#### WORK REQUIRED
Your task is to print each entry exactly as written.

#### LISTED RECORDS
|---|
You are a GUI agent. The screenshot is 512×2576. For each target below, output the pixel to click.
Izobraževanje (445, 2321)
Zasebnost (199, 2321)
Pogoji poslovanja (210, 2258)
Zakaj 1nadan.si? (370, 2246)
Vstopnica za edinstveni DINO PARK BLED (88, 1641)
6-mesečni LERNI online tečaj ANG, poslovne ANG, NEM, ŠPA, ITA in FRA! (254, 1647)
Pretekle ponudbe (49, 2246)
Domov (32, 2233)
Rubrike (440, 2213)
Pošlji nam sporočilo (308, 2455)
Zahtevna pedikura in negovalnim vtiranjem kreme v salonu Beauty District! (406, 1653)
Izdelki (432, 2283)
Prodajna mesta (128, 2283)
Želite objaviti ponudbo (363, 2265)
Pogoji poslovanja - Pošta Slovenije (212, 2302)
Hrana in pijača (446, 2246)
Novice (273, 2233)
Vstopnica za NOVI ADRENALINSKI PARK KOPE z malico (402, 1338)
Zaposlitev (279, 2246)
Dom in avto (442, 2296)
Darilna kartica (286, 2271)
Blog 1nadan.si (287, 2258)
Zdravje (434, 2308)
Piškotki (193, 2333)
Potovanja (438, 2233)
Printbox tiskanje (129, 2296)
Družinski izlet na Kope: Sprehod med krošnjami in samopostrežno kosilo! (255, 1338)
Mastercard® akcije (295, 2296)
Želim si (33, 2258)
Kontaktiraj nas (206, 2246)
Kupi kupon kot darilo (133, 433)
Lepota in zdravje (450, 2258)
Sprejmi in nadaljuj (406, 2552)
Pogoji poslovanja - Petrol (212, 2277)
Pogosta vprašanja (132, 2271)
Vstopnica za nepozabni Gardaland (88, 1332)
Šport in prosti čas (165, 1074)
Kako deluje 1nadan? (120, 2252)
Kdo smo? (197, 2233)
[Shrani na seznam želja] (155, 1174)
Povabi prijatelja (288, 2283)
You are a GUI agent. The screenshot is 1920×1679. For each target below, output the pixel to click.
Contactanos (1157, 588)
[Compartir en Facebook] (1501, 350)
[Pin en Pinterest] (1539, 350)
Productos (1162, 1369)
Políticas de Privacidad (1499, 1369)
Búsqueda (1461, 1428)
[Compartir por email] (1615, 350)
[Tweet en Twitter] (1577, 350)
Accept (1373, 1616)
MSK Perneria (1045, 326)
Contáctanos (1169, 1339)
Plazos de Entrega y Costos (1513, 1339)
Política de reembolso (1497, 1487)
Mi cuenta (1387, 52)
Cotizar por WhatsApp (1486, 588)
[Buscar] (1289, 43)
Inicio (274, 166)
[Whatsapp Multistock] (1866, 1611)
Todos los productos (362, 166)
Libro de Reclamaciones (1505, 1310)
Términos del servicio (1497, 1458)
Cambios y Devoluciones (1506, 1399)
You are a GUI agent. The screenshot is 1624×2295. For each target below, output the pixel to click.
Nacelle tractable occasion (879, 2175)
|---|
#### ANSWER SPACE
You are a GUI agent. The screenshot is 512×2576. For each target below, output the pixel to click.
Izobraževanje (445, 2321)
Zasebnost (199, 2321)
Pogoji poslovanja (210, 2258)
Zakaj 1nadan.si? (370, 2246)
Vstopnica za edinstveni DINO PARK BLED (88, 1641)
6-mesečni LERNI online tečaj ANG, poslovne ANG, NEM, ŠPA, ITA in FRA! (254, 1647)
Pretekle ponudbe (49, 2246)
Domov (32, 2233)
Rubrike (440, 2213)
Pošlji nam sporočilo (308, 2455)
Zahtevna pedikura in negovalnim vtiranjem kreme v salonu Beauty District! (406, 1653)
Izdelki (432, 2283)
Prodajna mesta (128, 2283)
Želite objaviti ponudbo (363, 2265)
Pogoji poslovanja - Pošta Slovenije (212, 2302)
Hrana in pijača (446, 2246)
Novice (273, 2233)
Vstopnica za NOVI ADRENALINSKI PARK KOPE z malico (402, 1338)
Zaposlitev (279, 2246)
Dom in avto (442, 2296)
Darilna kartica (286, 2271)
Blog 1nadan.si (287, 2258)
Zdravje (434, 2308)
Piškotki (193, 2333)
Potovanja (438, 2233)
Printbox tiskanje (129, 2296)
Družinski izlet na Kope: Sprehod med krošnjami in samopostrežno kosilo! (255, 1338)
Mastercard® akcije (295, 2296)
Želim si (33, 2258)
Kontaktiraj nas (206, 2246)
Kupi kupon kot darilo (133, 433)
Lepota in zdravje (450, 2258)
Sprejmi in nadaljuj (406, 2552)
Pogoji poslovanja - Petrol (212, 2277)
Pogosta vprašanja (132, 2271)
Vstopnica za nepozabni Gardaland (88, 1332)
Šport in prosti čas (165, 1074)
Kako deluje 1nadan? (120, 2252)
Kdo smo? (197, 2233)
[Shrani na seznam želja] (155, 1174)
Povabi prijatelja (288, 2283)
You are a GUI agent. The screenshot is 1920×1679. For each target below, output the pixel to click.
Contactanos (1157, 588)
[Compartir en Facebook] (1501, 350)
[Pin en Pinterest] (1539, 350)
Productos (1162, 1369)
Políticas de Privacidad (1499, 1369)
Búsqueda (1461, 1428)
[Compartir por email] (1615, 350)
[Tweet en Twitter] (1577, 350)
Accept (1373, 1616)
MSK Perneria (1045, 326)
Contáctanos (1169, 1339)
Plazos de Entrega y Costos (1513, 1339)
Política de reembolso (1497, 1487)
Mi cuenta (1387, 52)
Cotizar por WhatsApp (1486, 588)
[Buscar] (1289, 43)
Inicio (274, 166)
[Whatsapp Multistock] (1866, 1611)
Todos los productos (362, 166)
Libro de Reclamaciones (1505, 1310)
Términos del servicio (1497, 1458)
Cambios y Devoluciones (1506, 1399)
You are a GUI agent. The screenshot is 1624×2295. For each target below, output the pixel to click.
Nacelle tractable occasion (879, 2175)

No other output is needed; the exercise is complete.